◆ Source excerpt:
▬▬▬

Liverpool Irish Festival: Launch of the Global Irish Famine Way, UK

  • After arrival in Dublin and temporary display, the Bronze Shoes will be stored until transferred to Clarence Dock Liverpool in October where they feature at the Famine Memorial as part of the Liverpool Irish Festival between 17th and 27th of October.

Bronze Shoes:  Niagara, Toronto and Hamilton

  1. Mark McGowan conveyed Bronze Shoes from St John’s to Patrick Treacy and Declan O’Sullivan in Niagara on 23 May. The Embassy co-hosted a conference with the University of St Michael’s College at the University of Toronto entitled Canada, Ireland and Transatlantic Colonialism 28-30 May. The Conference included a dedicated session on Indigenous aid to the Famine Irish (28 May) and on 29 May a ceremonial handing over of Bronze Shoes to Robert Kearns of Toronto and Anita Ormond, Michelle Kranjc, and Laura Smith of Hamilton.

▬▬▬

◆ Dataset section:
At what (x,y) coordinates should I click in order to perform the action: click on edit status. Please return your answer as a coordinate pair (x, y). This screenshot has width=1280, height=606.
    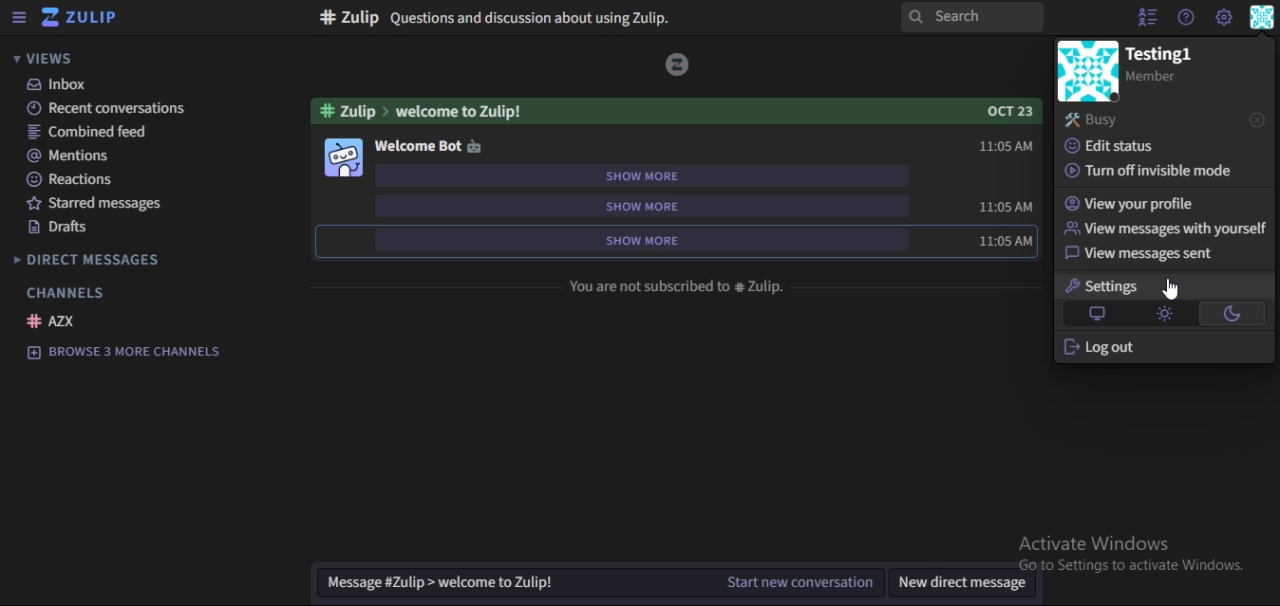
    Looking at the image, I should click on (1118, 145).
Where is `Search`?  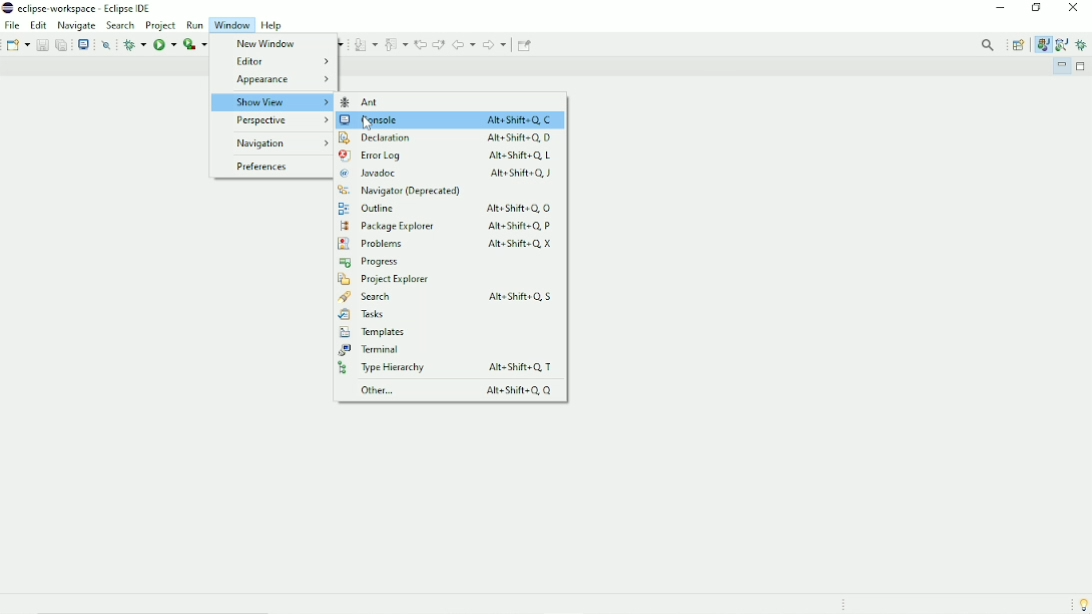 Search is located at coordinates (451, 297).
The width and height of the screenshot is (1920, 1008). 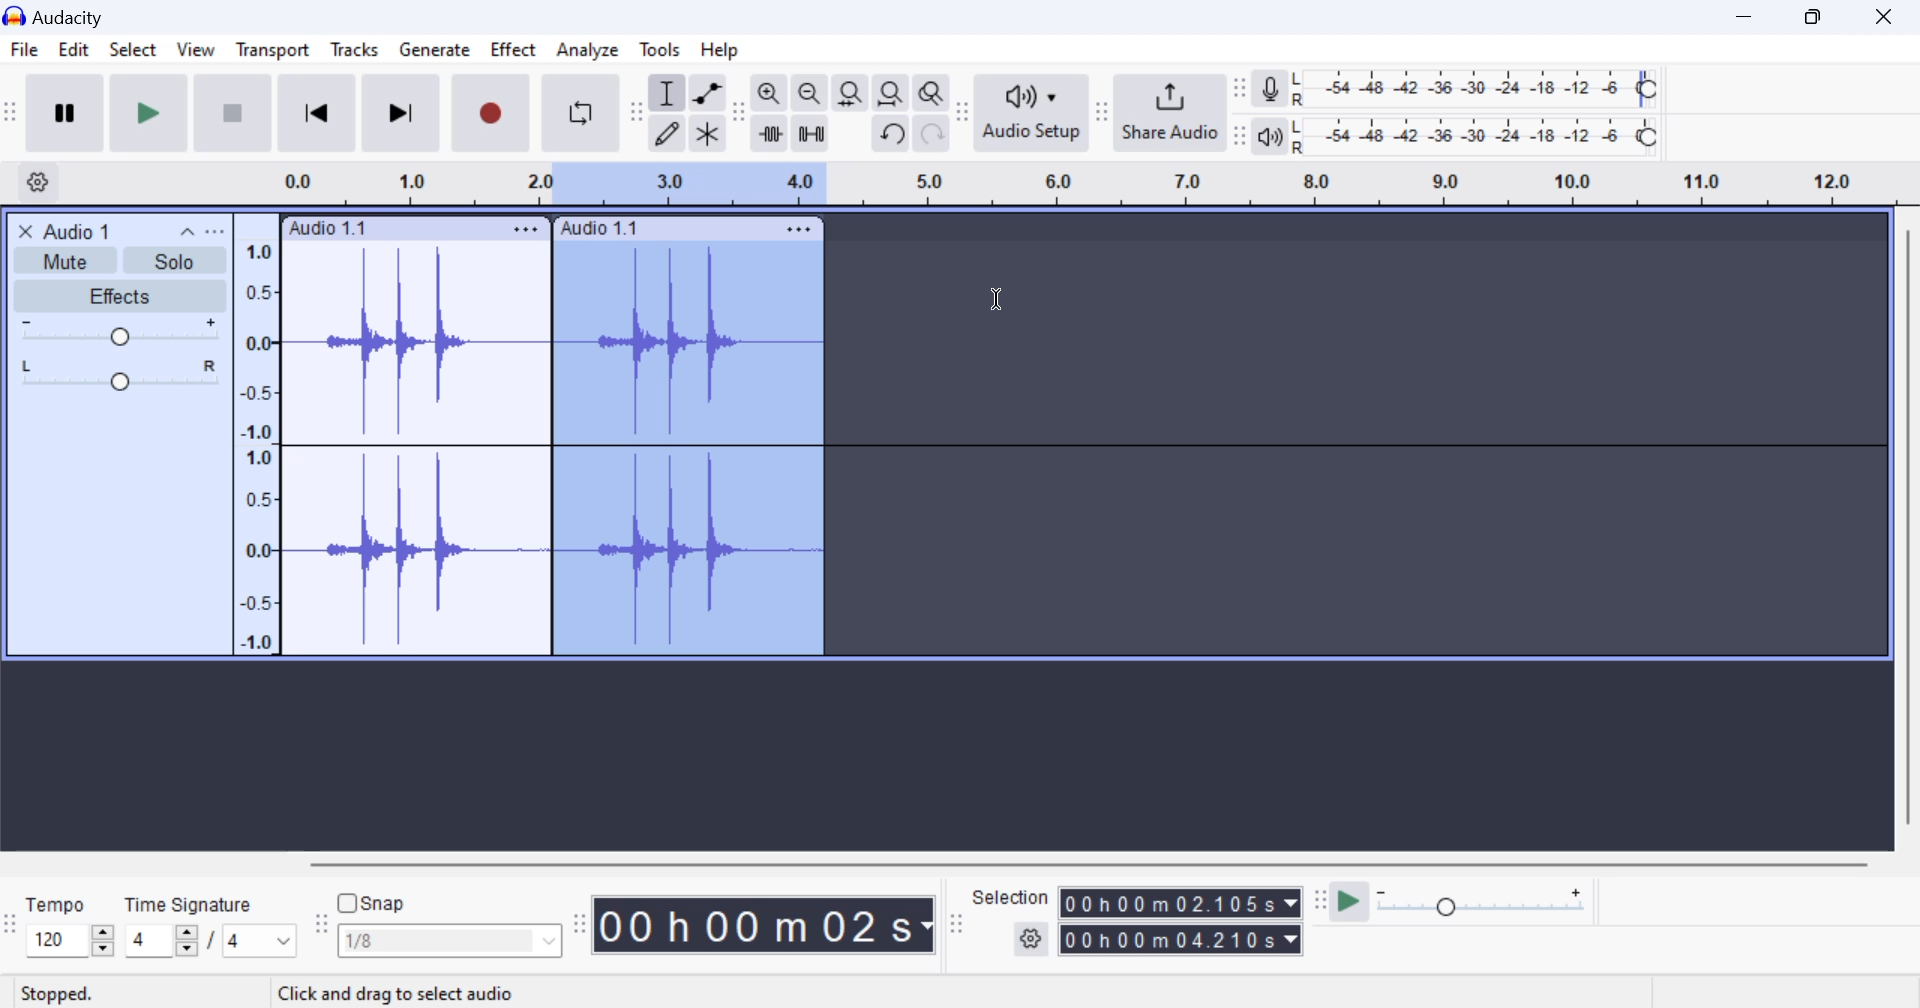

▬▬▬

◆ Exercise:
In the Global Irish Famine Way excerpt, on what date did Mark McGowan convey the Bronze Shoes to Patrick Treacy and Declan O’Sullivan in Niagara?

◆ Output of the exercise:
23 May